**Cosa si chiede**
[a] Rispondi a queste domande sul testo dedicato agli attentati della Feuernacht:
(i) Da quale archivio proviene la fonte del mese di ottobre?
(ii) Dei 13 attentati segnalati alla società, quanti avvennero nella notte tra l'11 e il 12 giugno?
(iii) In quale decennio sorse il Befreiungsausschuss Südtirol?
[b] Elenca tutte le centrali citate nel testo sugli attentati della Feuernacht.
[c] Prosegui il testo sugli attentati della Feuernacht a partire dalla sua ultima frase.

**Testo scelto**
§
Attentati dinamitardi contro l’industria idroelettrica
La fonte del mese di ottobre proviene dall’archivio dell’Enel di Napoli, che testimonia la storia dell’industria elettrica italiana dalle sue origini in poi. Il documento elenca gli attentati dinamitardi subiti da impianti ed infrastrutture della Società trentina di elettricità (STE) durante la cosiddetta “Feuernacht” dell’11-12 giugno 1961.
Il documento è una lettera inviata dal tribunale di Bolzano alla STE, società controllata della Società idroelettrica piemontese (SIP) proprietaria in regione di alcune centrali e attiva anche nel campo dei trasporti. Il giudice istruttore invita la società a fornire dettagli su 13 attentati ai danni di impianti ed infrastrutture idroelettriche di sua proprietà. Di questi attacchi dinamitardi, 11 ebbero luogo nella notte tra l’11 e il 12 giugno e gli altri due, sempre nel 1961, a pochi mesi di distanza. Gli episodi elencati si riferiscono alla centrale di Sant’Antonio a Bolzano e a quella di Sarentino, entrambe sul fiume Talvera, e quella di Lana sul torrente Valsura, nonché all’esplosione di vari sostegni e tralicci alla periferia di Bolzano, in Oltradige e in Val d’Ultimo. Per comprendere la portata della Feuernacht e dei conseguenti “anni delle bombe” va aggiunto che la STE era solo una delle tante aziende operanti in Alto Adige, le quali furono tutte esposte a simili danni. La fonte del mese proviene da un (grosso) faldone che raccoglie esclusivamente materiale inerente a simili attentati.
La Feuernacht era stata orchestrata dal Befreiungsausschuss Südtirol (BAS), gruppo sorto negli anni ‘50 con l’obiettivo di ottenere l’autodeterminazione del Sudtirolo e di porre fine alla sua italianizzazione. I membri dell’organizzazione ritenevano infatti che la SVP non fosse in grado di assolvere questo compito e ambivano ad attirare l’attenzione internazionale sulla situazione sudtirolese in maniera non violenta. La linea pacifica venne però presto accantonata a favore della lotta armata. Dal 1957 in poi, iniziarono gli attentati esplosivi a edifici, infrastrutture elettriche e statue, come il monumento agli Alpini a Brunico e la scultura del “duce di alluminio” della centrale Montecatini di Ponte Gardena. Il settore idroelettrico venne preso di mira oltre che per le conseguenze tangibili dell’interruzione di energia, anche per la sua importanza simbolica associata alla “conquista” italiana. Queste azioni iniziali, 12 fino al ’59, non provocarono alcuna vittima e non sempre riuscirono. In quanto ad armi, il BAS aveva a disposizione dei rimasugli della seconda guerra mondiale e mezzi assai limitati per l’acquisto di esplosivi. Nel 1960, la frazione BAS con base in Tirolo del Nord prevalse su quella sudtirolese con la promessa di fondi ed attrezzature ed impose l’idea di un attacco su larga scala.
§
**Materiale fornito**
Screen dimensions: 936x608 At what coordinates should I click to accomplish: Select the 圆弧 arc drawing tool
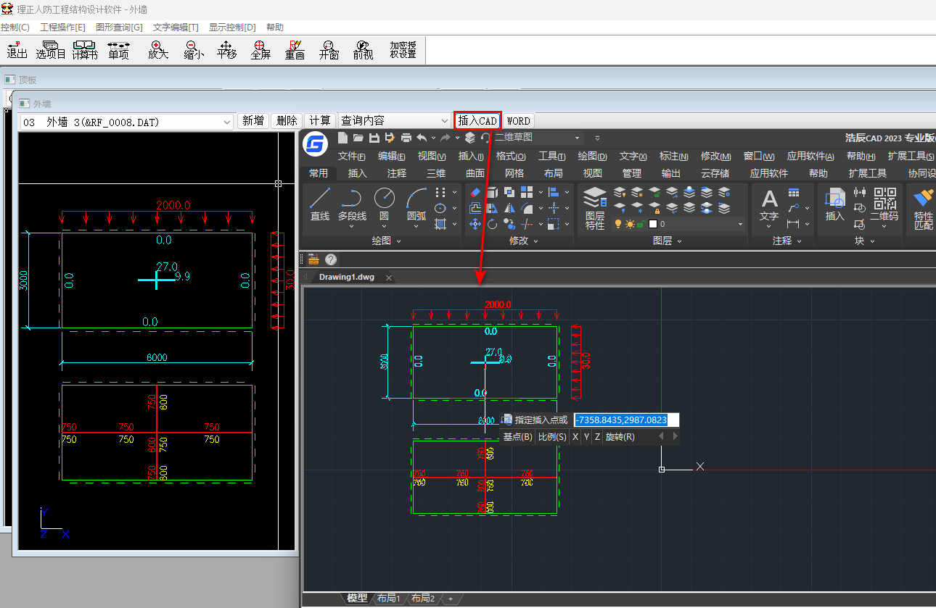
§
**Risposte**
[a]
(i) Dall'archivio dell'Enel di Napoli.
(ii) Undici.
(iii) Negli anni '50.

[b]
- La centrale di Sant'Antonio a Bolzano
- La centrale di Sarentino
- La centrale di Lana
- La centrale Montecatini di Ponte Gardena

[c]
Tra l’11 e il 12 giugno 1961 si celebrava la cosiddetta notte dei “fuochi del Sacro Cuore”, evento che commemora il voto solenne del 1796 per la vittoria sulle truppe napoleoniche con dei falò in montagna. Durante la notte furono fatti saltare in aria 37 tralicci dell’alta tensione che, insieme alle bombe piazzate su alcune condutture d’acqua, avevano lo scopo di interrompere la fornitura d’energia elettrica alla zona industriale di Bolzano. Il piano non riuscì del tutto, infatti, come scriveva il quotidiano l’Alto Adige: la zona industriale era “paralizzata per metà”, mentre tre centrali (i tre impianti della STE elencati sopra) erano fuori funzione. Furono anche trovati, sparsi per la provincia alcuni ordigni inesplosi, uno dei quali fece una vittima nei pressi di Salorno. Gli eventi della Feuernacht portarono all’arresto di molti membri del BAS, due dei quali morirono in carcere a seguito dei maltrattamenti subiti. Negli anni ’60 si assistette cosi ad una radicalizzazione del movimento, che mieté diverse vittime prevalentemente tra le forze dell’ordine prima di cessare l’attività nel 1969.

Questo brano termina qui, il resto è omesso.